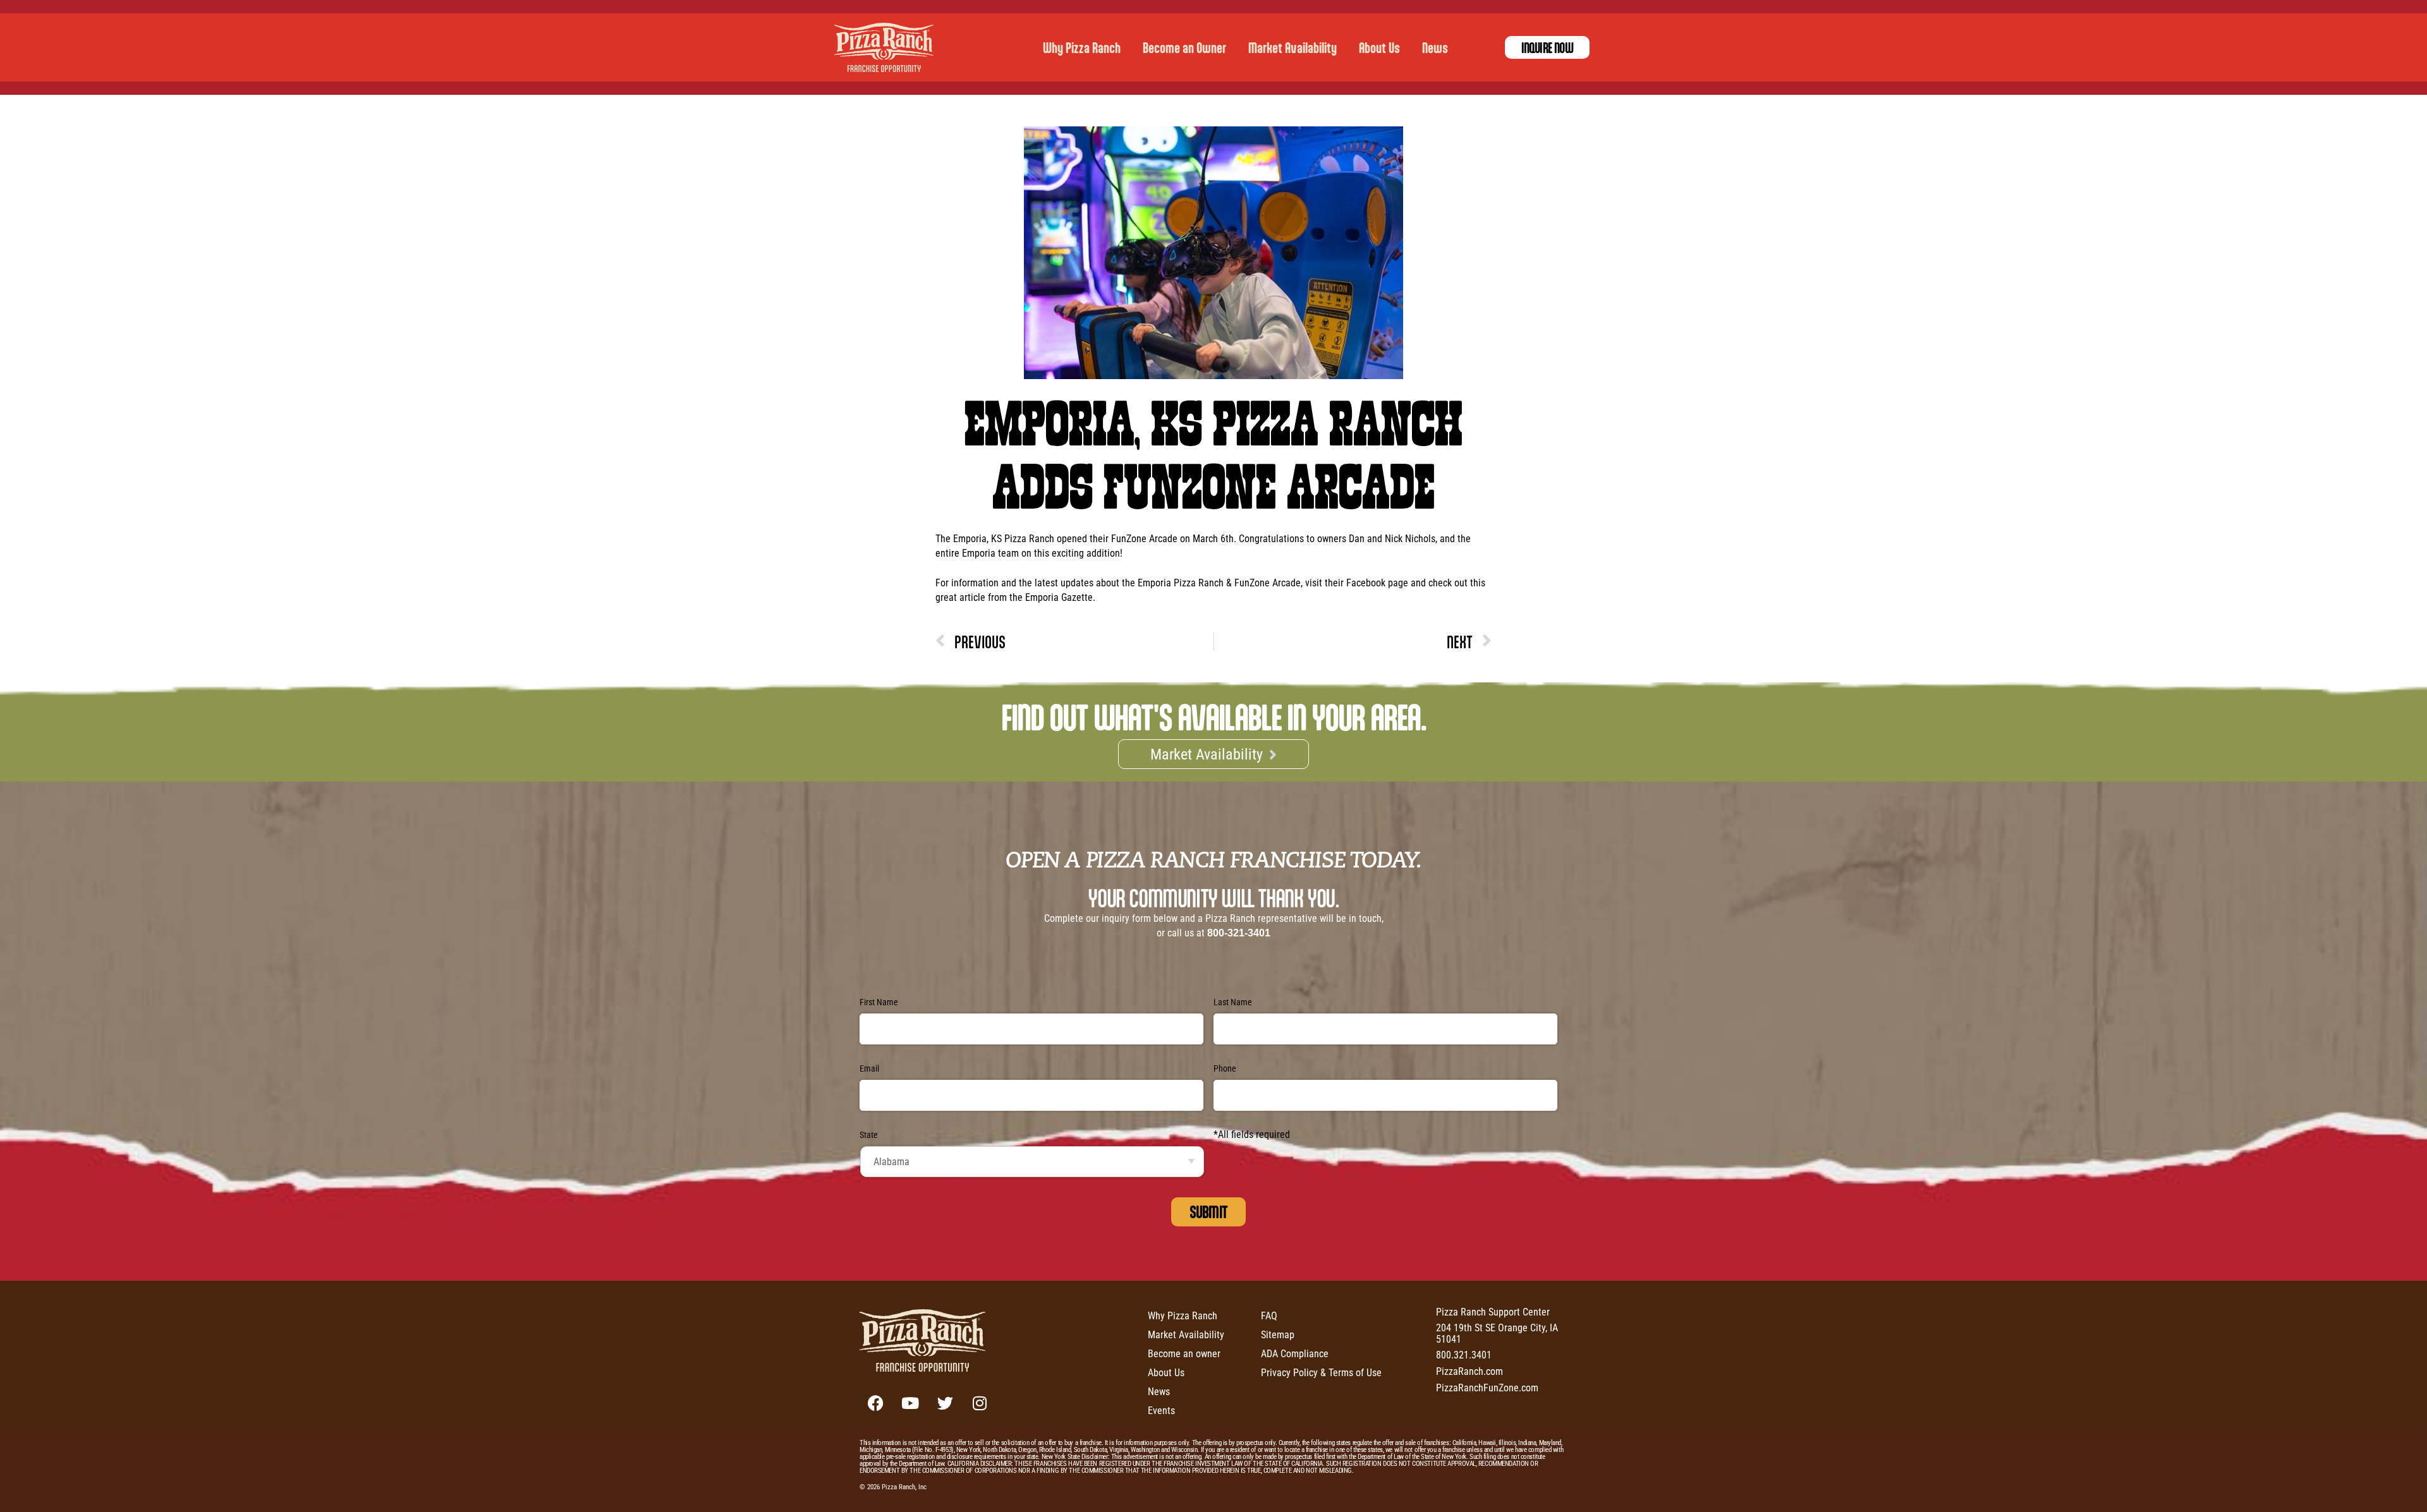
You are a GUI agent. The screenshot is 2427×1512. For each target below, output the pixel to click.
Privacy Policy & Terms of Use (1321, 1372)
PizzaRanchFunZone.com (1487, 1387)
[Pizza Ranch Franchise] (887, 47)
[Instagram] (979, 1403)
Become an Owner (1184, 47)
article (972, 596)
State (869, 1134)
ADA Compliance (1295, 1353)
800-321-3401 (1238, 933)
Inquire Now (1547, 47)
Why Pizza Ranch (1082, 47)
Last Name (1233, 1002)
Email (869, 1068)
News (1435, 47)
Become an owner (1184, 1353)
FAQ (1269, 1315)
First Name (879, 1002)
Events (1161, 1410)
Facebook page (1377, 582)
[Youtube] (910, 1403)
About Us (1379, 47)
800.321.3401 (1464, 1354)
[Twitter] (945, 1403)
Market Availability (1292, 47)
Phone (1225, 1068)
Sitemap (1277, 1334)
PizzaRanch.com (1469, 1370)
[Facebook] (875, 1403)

==

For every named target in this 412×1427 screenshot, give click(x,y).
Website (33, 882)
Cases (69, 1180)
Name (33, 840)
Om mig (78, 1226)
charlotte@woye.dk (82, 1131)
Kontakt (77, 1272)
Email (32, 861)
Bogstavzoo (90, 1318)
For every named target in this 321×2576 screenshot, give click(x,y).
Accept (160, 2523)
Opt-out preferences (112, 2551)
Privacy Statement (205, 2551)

**TRY IT:**
Write out, from the lines above, only those from the line with "You are a GUI" to the line with "[Facebook] (875, 1403)", exactly as given, including the first and the last.

**TASK SOLUTION:**
You are a GUI agent. The screenshot is 2427×1512. For each target below, output the pixel to click.
Privacy Policy & Terms of Use (1321, 1372)
PizzaRanchFunZone.com (1487, 1387)
[Pizza Ranch Franchise] (887, 47)
[Instagram] (979, 1403)
Become an Owner (1184, 47)
article (972, 596)
State (869, 1134)
ADA Compliance (1295, 1353)
800-321-3401 (1238, 933)
Inquire Now (1547, 47)
Why Pizza Ranch (1082, 47)
Last Name (1233, 1002)
Email (869, 1068)
News (1435, 47)
Become an owner (1184, 1353)
FAQ (1269, 1315)
First Name (879, 1002)
Events (1161, 1410)
Facebook page (1377, 582)
[Youtube] (910, 1403)
About Us (1379, 47)
800.321.3401 (1464, 1354)
[Twitter] (945, 1403)
Market Availability (1292, 47)
Phone (1225, 1068)
Sitemap (1277, 1334)
PizzaRanch.com (1469, 1370)
[Facebook] (875, 1403)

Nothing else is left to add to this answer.